Researchers are leading a project to use plant materials for a low-cost technology to make reclaimed water safer for agricultural reuse, according to a press release from the University of California, Riverside.
Funded by the U.S. Department of Agriculture’s Agriculture and Food Research Initiative, the project will test how effectively biochar made from various types of discarded plant materials can “polish” the water.
On average, agriculture accounts for 70% of global freshwater use. In California, which produces nearly half of all U.S.-grown fruits, nuts, and vegetables, that number rises to 80%.
The United Nations estimates food production will need to double by 2050. However, water supplies will not increase accordingly. Instead, due to climate change and drought, water resources are quickly shrinking.

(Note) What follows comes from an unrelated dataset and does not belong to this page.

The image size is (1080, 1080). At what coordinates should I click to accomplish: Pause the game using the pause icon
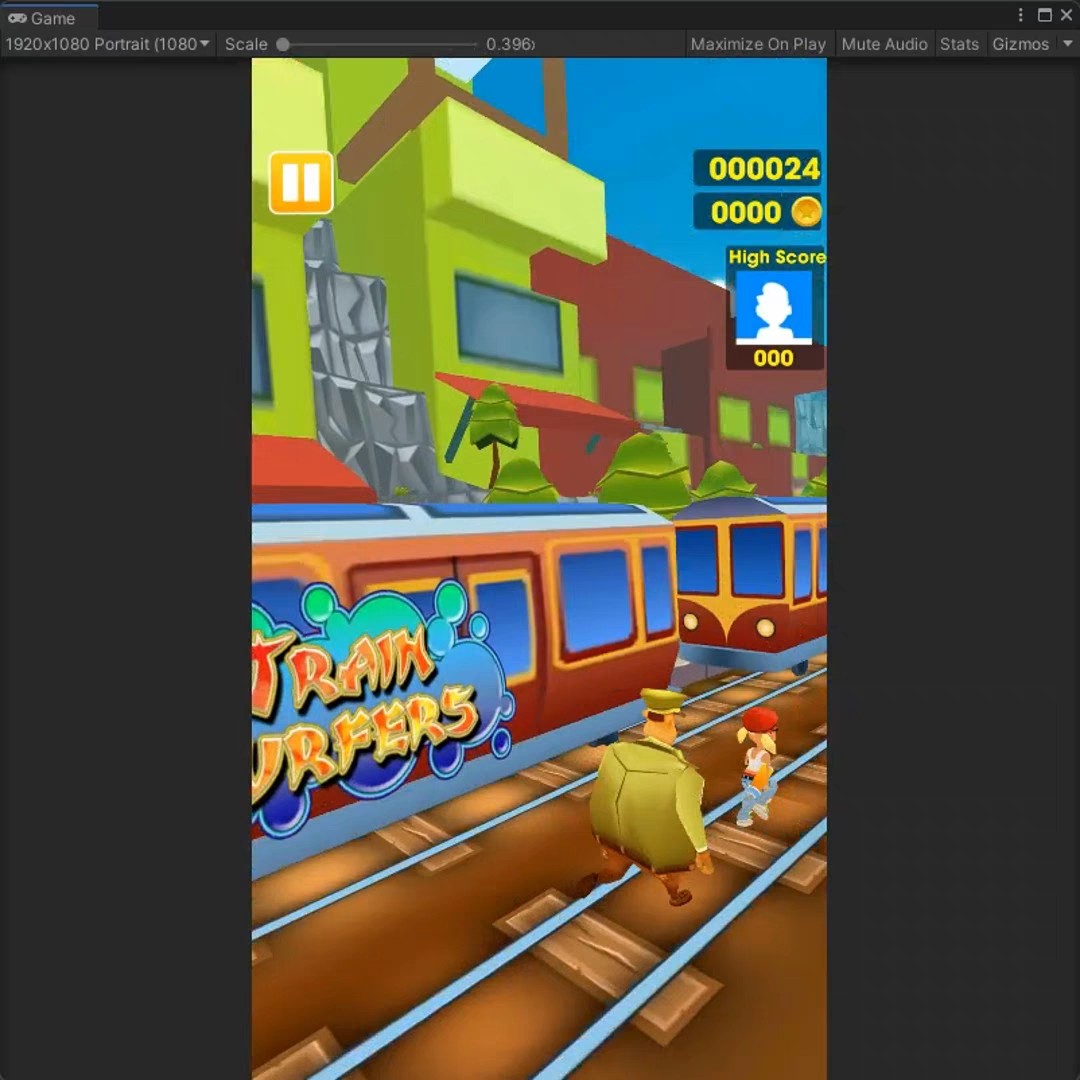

One solution to the increasing need for farm water is to use treated municipal wastewater. There are roughly 16,000 wastewater treatment plants in the U.S., each of them capable of processing up to 10 million gallons every day.
“It’s a huge amount of processed water that’s mostly clean and can be used again, but there’s a problem,” said Ananda Bhattacharjee, assistant project scientist at the U.S. Department of Agriculture’s Salinity Laboratory, based at UC Riverside.
“This water can contain chemicals of emerging concern, like antibiotics, that are difficult to detect and treat without advanced and expensive instrumentation,” he said. “These instruments also require trained laboratory personnel to operate and maintain.”
Once exposed to the antibiotics in the water supply, soil bacteria immediately start developing resistance to the drugs because they want to survive. “Bacteria are amazing biological sensors,” he said. As the bacteria develop resistance, antibiotics stop working.
Once crops are irrigated with contaminated reclaimed water, plants that get harvested and come to our dinner tables may contain residual antibiotics, resistance genes, and resistant bacteria.
Biochar is a charcoal-like substance made by burning organic material. Burning any organic matter, even wood chips, in limited-oxygen environments retains the mass of the burned substance. The remaining, charred substance is highly absorbent.
Based on this principle, Daniel Ashworth, a soil scientist at the Salinity Laboratory, first built a bench-scale filtration system with biochar for the removal of antibiotics in synthetic wastewater. The results were very promising, with antibiotics removal efficiency of up to 98%.
“Encouraged by Dr. Ashworth’s experiments, we will be designing the larger-scale biochar-based polishing systems for removing residual antibiotics in reclaimed water,” Bhattacharjee said.
Using biochar polishers could potentially remove the need to detect the antibiotics in reclaimed water, assisting treatment plants that do not have advanced detection or treatment technologies, and cannot afford them. Affordability is also one of the best features of the biochar system.
For this project, scientists from UC Riverside, the U.S. Department of Agriculture, U.S. Salinity Laboratory, and the University of California’s Agriculture and Natural Resources are teaming up to test biochar made from multiple kinds of plant materials left over from agricultural field production.
To start, they’ll collect treated sewage sludge and plant materials such as pistachio shells and date palm leaves which would otherwise be thrown away. These materials will be turned into biochar for designing filtration systems that reclaimed water can pass through.
Ultimately, the team would like to develop a database of different, inexpensive biochar materials that can all be used for removing harmful compounds from reclaimed water for agricultural reuse, especially crop irrigation.
If the costs remain low and effectiveness remains high, the research team hopes growers will install biochar-based reclaimed water polishing systems on their farms.
“That is the major goal of the project, taking this from bench scale to full field scale,” Bhattacharjee said.